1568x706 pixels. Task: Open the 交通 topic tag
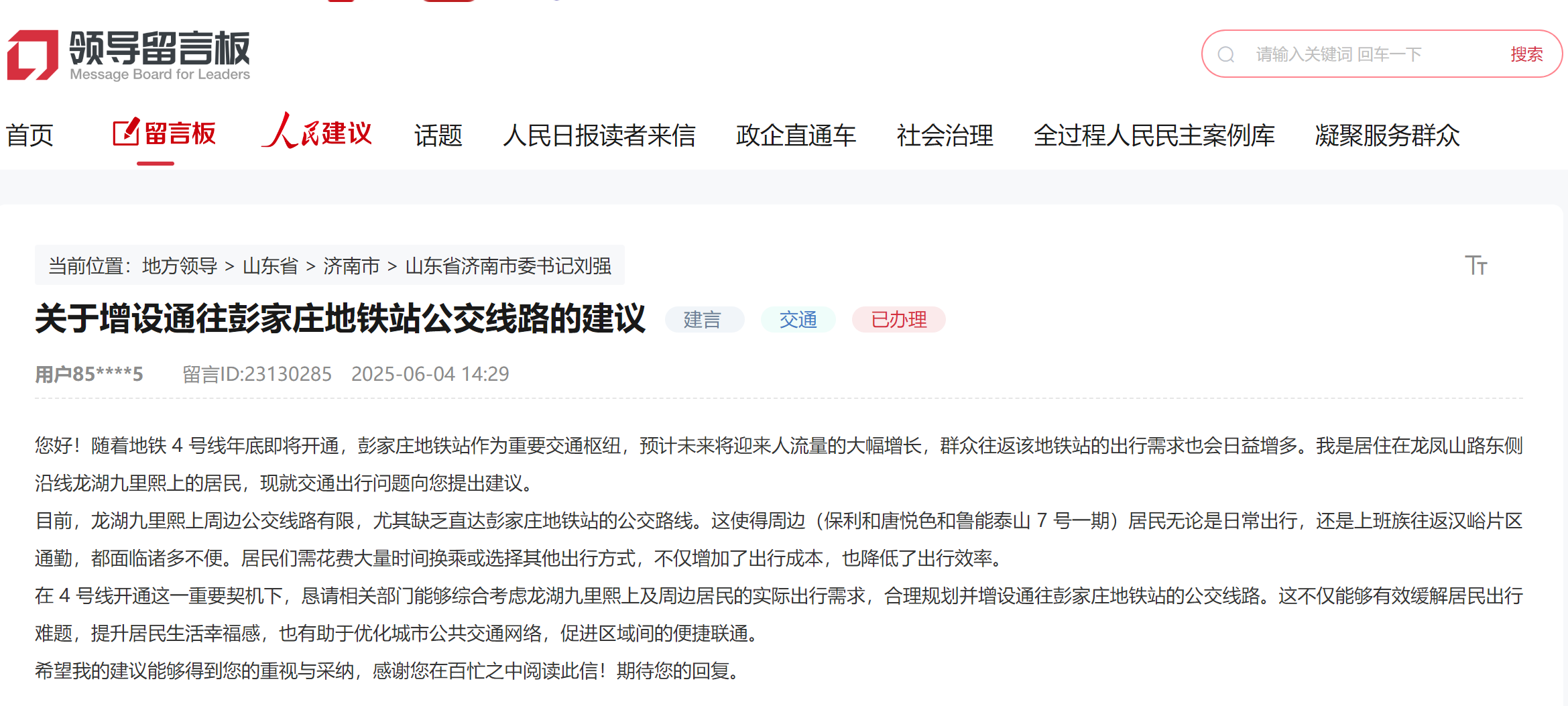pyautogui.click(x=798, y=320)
----
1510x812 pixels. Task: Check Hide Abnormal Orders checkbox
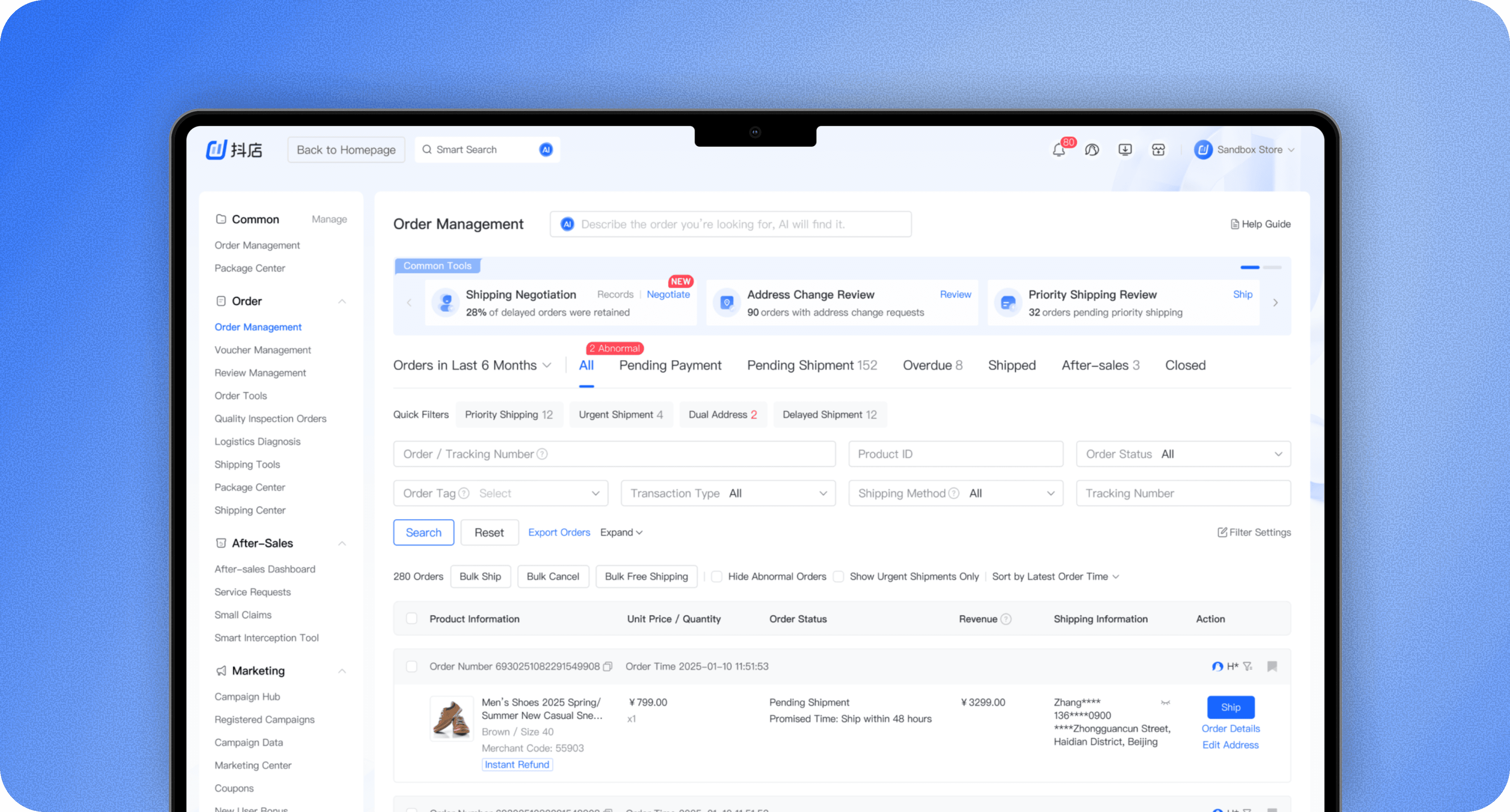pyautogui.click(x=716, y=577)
----
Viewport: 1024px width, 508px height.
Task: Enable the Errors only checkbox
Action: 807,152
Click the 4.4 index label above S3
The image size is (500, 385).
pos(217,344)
----
> _CHALLENGE_: Reproduce the lines above verbatim, beginning with the line that contains "Viewport: 1024px width, 508px height." and finishing with the line that contains "pos(217,344)", both included.

> _RESPONSE FOR THIS EXERCISE_:
Viewport: 1024px width, 508px height.
Task: Enable the Errors only checkbox
Action: 807,152
Click the 4.4 index label above S3
The image size is (500, 385).
pos(217,344)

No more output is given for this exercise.